Dai, surgem elementos dignos de uma telenovela: paixões, intrigas, ingenuidade,
etc. Claro que os diálogos jamais caem na banalização, revelam todo um cuidado
com a linguagem, denotando uma prosa poética e sofisticada. Cuja poesia, está
inserida, por exemplo, na descrição dos momentos em que J. masturba-se no banho sob o olhar inquisidor da
“esposa de fachada”, que engravidara de J. ,razão maior desse matrimônio, cujo
início desse enlace exemplifica a epígrafe desse livro: “ Todas as grandes
ações e todos os grandes pensamentos têm um começo ridículo.” A frase do
escritor francês Albert Camus, define a incursão de J. ao relacionamento heteronormativo,
mesmo este sabendo de sua orientação sexual, de sua homossexualidade.
Após
diversos acontecimentos traumáticos na vida do protagonista J. , a narrativa
passa a concentrar-se, primordialmente, na busca incessante por sua identidade,
uma vez que, um acidente provocara-lhe a perda da memória. Doravante, ele
dispõe de várias anotações em um diário, as quais, os registros que descrevem
uma vida em segredo, amores imprudentes e certos temores, dúvidas, etc, somados
ao silêncio e solidão levaram-no a recobrar em pequenas parcelas o seu “eu”. Esse doloroso percurso de J. envolto em
longínquos registros, “os papéis amarelos”, correspondem à fruição da
narrativa. Cabendo ao leitor mergulhar com J. no abismo de sua agora “apagada”

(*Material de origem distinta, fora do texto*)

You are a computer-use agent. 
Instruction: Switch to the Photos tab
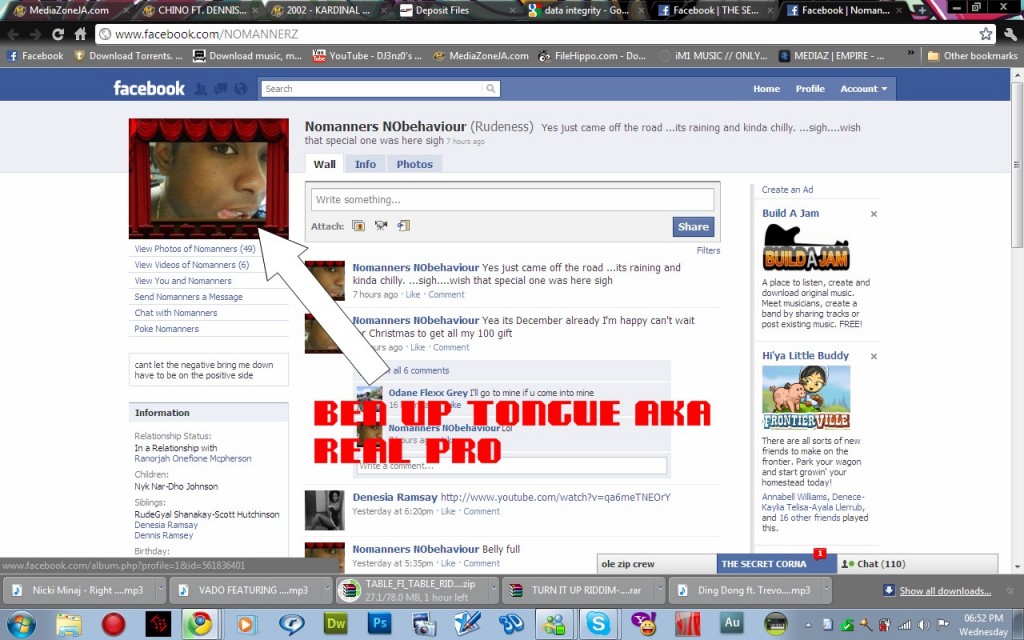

existência. Ao passo que a personagem recobra sua identidade, a narrativa
retrocede para a infância de J. , da formação de seu caráter, oriunda de sua
criação: de um lado um pai severo e ausente, do outro uma mãe doce e apegada as
flores e o pequeno J. entre esses dois extremos.
As
flores que improvisaram o buquê de J. , constam do momento pós- desilusões e traumas,
atestam a superação e a reconquista do verdadeiro amor, que tudo suportou para
ocasionar no presente enlace matrimonial. Este, livre de chantagens, angariando
apenas o necessário à realização afetiva: a vontade mútua de ambos, que sequer
lembraram do elemento de praxe, um simples buquê. Afinal, do quê importaria um
buquê, diante das provações que tiveram que passar? Coube aos convidados
improvisarem um. Além do mais, as flores que carregam maiores significados
nessa obra, são as flores cultivadas pela mãe de J. estas, simbolizam uma vida,
embora não durem muito, vivem o bastante pra irradiar frescor e beleza.